Turkeys gobbled the rest of that morning.  Daniel and I had a couple other close encounters and I was sure another big Tom was going to strut to the decoys in front of my son at about 9:30.  He was coming, got to 100 yards, strutted some more, looked at the decoys, turned around and went gobbling back the way he had just come.  Again, I have no idea why?  Maybe the fancy new Jake decoy was too much for him?  “Big chicken.”

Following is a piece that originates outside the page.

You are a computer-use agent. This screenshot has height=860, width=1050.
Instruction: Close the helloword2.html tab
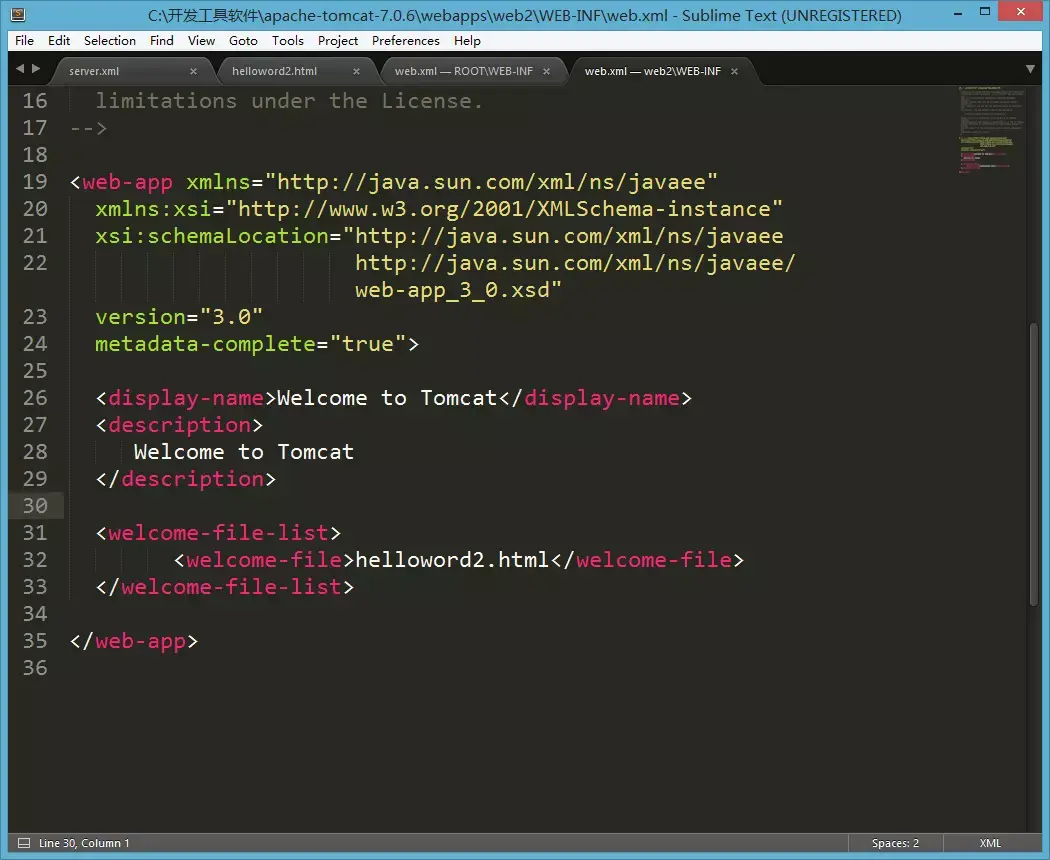(x=356, y=71)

I have rambled on for too long now.  Let me finish with this:  I know there likely are no non-hunters reading my blog, and if they did, they sure ain’t reading it now 1650 words in.  If you are not a hunter you may think it is just about the kill, rolling that big Tom over at 18 yards.  I can assure you it is more, much, much more, than that.  I try to express some of that through my blog.  Whether I do or not, I have no idea, but I will keep trying.

As we were walking back after our hunt that morning, walking along the edge of a field, my son stops, says, “Look at that”, and bends over to pick up something.  I had no idea what he had found, maybe a mushroom, but we were on the edge of last year’s soybean field.  He picked up a frog.  His eyes must be a darned sight better than mine.


Got any idea what kind of frog that was?  Let me give you a hint:


Still do not know?  Do some studying, Nebraska Herps.

My kids and I know, know something about that little frog, where it’s kind are found, even what they sound like.

Still think it is just about the killing?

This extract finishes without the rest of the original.